Señora Presidente, distinguidas autoridades, hermanos y amigos:
En su amorosa providencia, Dios
ha querido que el primer viaje internacional de mi pontificado me
ofreciera la oportunidad de volver a la amada América Latina,
concretamente a Brasil, nación que se precia de sus estrechos lazos con
la Sede Apostólica y de sus profundos sentimientos de fe y amistad que
siempre la han mantenido unida de una manera especial al Sucesor de
Pedro. Doy gracias por esta benevolencia divina.
He aprendido que, para tener
acceso al pueblo brasileño, hay que entrar por el portal de su inmenso
corazón; permítanme, pues, que llame suavemente a esa puerta. Pido
permiso para entrar y pasar esta semana con ustedes. No tengo oro ni
plata, pero traigo conmigo lo más valioso que se me ha dado: Jesucristo.
Vengo en su nombre para alimentar la llama de amor fraterno que arde en
todo corazón; y deseo que llegue a todos y a cada uno mi saludo: «La
paz de Cristo esté con ustedes».
Saludo con deferencia a la señora
Presidenta y a los distinguidos miembros de su gobierno. Agradezco su
generosa acogida y las palabras con las que han querido manifestar la
alegría de los brasileños por mi presencia en su país. Saludo también al
Señor Gobernador de este Estado, que amablemente nos acoge en el
Palacio del Gobierno, y al alcalde de Río de Janeiro, así como a los
miembros del Cuerpo Diplomático acreditados ante el gobierno brasileño, a
las demás autoridades presentes y a todos los que han trabajado para
hacer posible esta visita.
Quisiera decir unas palabras de
afecto a mis hermanos obispos, a quienes incumbe la tarea de guiar a la
grey de Dios en este inmenso país, y a sus queridas Iglesias
particulares. Con esta visita, deseo continuar con la misión pastoral
propia del Obispo de Roma de confirmar a sus hermanos en la fe en
Cristo, alentarlos a dar testimonio de las razones de la esperanza que
brota de él, y animarles a ofrecer a todos las riquezas inagotables de
su amor.
Como es sabido, el principal
motivo de mi presencia en Brasil va más allá de sus fronteras. En
efecto, he venido para la Jornada Mundial de la Juventud. Para
encontrarme con jóvenes venidos de todas las partes del mundo, atraídos
por los brazos abiertos de Cristo Redentor. Quieren encontrar un refugio
en su abrazo, justo cerca de su corazón, volver a escuchar su llamada
clara y potente: «Vayan y hagan discípulos a todas las naciones».
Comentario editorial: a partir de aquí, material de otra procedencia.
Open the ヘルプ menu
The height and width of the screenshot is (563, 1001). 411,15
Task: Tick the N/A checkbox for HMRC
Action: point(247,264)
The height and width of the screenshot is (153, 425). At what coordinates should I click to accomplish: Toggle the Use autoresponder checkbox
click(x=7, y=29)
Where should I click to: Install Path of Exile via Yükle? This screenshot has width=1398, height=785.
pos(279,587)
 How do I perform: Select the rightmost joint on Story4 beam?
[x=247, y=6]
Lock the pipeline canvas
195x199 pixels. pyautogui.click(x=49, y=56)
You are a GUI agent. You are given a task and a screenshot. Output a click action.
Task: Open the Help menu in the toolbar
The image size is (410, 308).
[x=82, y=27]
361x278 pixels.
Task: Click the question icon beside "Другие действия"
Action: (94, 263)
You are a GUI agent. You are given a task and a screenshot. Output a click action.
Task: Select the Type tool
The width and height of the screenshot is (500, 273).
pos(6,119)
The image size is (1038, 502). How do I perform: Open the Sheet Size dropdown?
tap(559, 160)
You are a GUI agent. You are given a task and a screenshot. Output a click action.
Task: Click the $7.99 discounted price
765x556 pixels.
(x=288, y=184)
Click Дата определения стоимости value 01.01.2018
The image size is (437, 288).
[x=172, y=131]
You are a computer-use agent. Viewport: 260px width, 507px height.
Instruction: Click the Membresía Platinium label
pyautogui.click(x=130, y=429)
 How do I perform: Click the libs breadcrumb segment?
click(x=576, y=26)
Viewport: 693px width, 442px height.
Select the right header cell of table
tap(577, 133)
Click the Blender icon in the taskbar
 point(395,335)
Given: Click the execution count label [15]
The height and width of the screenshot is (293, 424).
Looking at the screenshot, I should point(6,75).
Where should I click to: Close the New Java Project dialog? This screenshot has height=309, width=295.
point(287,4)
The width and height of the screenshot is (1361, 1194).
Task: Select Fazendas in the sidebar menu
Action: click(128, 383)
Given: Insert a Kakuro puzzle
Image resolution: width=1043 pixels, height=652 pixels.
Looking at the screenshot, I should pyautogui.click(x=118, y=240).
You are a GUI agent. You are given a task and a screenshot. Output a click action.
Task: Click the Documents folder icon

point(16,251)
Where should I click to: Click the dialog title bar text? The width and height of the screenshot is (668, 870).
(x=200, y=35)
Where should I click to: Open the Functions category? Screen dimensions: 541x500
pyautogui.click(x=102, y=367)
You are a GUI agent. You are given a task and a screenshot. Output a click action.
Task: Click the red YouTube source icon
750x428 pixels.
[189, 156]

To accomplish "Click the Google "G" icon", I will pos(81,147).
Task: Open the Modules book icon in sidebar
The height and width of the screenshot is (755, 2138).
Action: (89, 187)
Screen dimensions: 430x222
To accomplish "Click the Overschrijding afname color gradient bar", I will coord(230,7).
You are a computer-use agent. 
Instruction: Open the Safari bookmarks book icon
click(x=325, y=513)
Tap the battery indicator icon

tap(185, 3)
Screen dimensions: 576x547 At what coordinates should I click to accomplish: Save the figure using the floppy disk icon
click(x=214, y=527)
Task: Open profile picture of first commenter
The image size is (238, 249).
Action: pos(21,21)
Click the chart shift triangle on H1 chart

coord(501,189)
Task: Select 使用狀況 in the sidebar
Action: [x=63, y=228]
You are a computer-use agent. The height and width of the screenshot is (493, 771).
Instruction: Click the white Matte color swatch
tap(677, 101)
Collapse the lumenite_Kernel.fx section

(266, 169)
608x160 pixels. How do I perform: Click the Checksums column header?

Estos jóvenes provienen de
diversos continentes, hablan idiomas diferentes, pertenecen a distintas
culturas y, sin embargo, encuentran en Cristo las respuestas a sus más
altas y comunes aspiraciones, y pueden saciar el hambre de una verdad
clara y de un genuino amor que los una por encima de cualquier
diferencia.
Cristo les ofrece espacio,
sabiendo que no puede haber energía más poderosa que esa que brota del
corazón de los jóvenes cuando son seducidos por la experiencia de la
amistad con él. Cristo tiene confianza en los jóvenes y les confía el
futuro de su propia misión: «Vayan y hagan discípulos»; vayan más allá
de las fronteras de lo humanamente posible, y creen un mundo de hermanos
y hermanas. Pero también los jóvenes tienen confianza en Cristo: no
tienen miedo de arriesgar con él la única vida que tienen, porque saben
que no serán defraudados.
Al comenzar mi visita a Brasil,
soy muy consciente de que, dirigiéndome a los jóvenes, hablo también a
sus familias, sus comunidades eclesiales y naciones de origen, a las
sociedades en las que viven, a los hombres y mujeres de los que depende
en gran medida el futuro de estas nuevas generaciones. Es común entre
ustedes oír decir a los padres: «Los hijos son la pupila de nuestros
ojos».
¡Qué hermosa es esta expresión de
la sabiduría brasileña, que aplica a los jóvenes la imagen de la pupila
de los ojos, la abertura por la que entra la luz en nosotros,
regalándonos el milagro de la vista! ¿Qué sería de nosotros si no
cuidáramos nuestros ojos? ¿Cómo podríamos avanzar? Mi esperanza es que,
en esta semana, cada uno de nosotros se deje interpelar por esta
pregunta provocadora.
La juventud es el ventanal por el
que entra el futuro en el mundo y, por tanto, nos impone grandes retos.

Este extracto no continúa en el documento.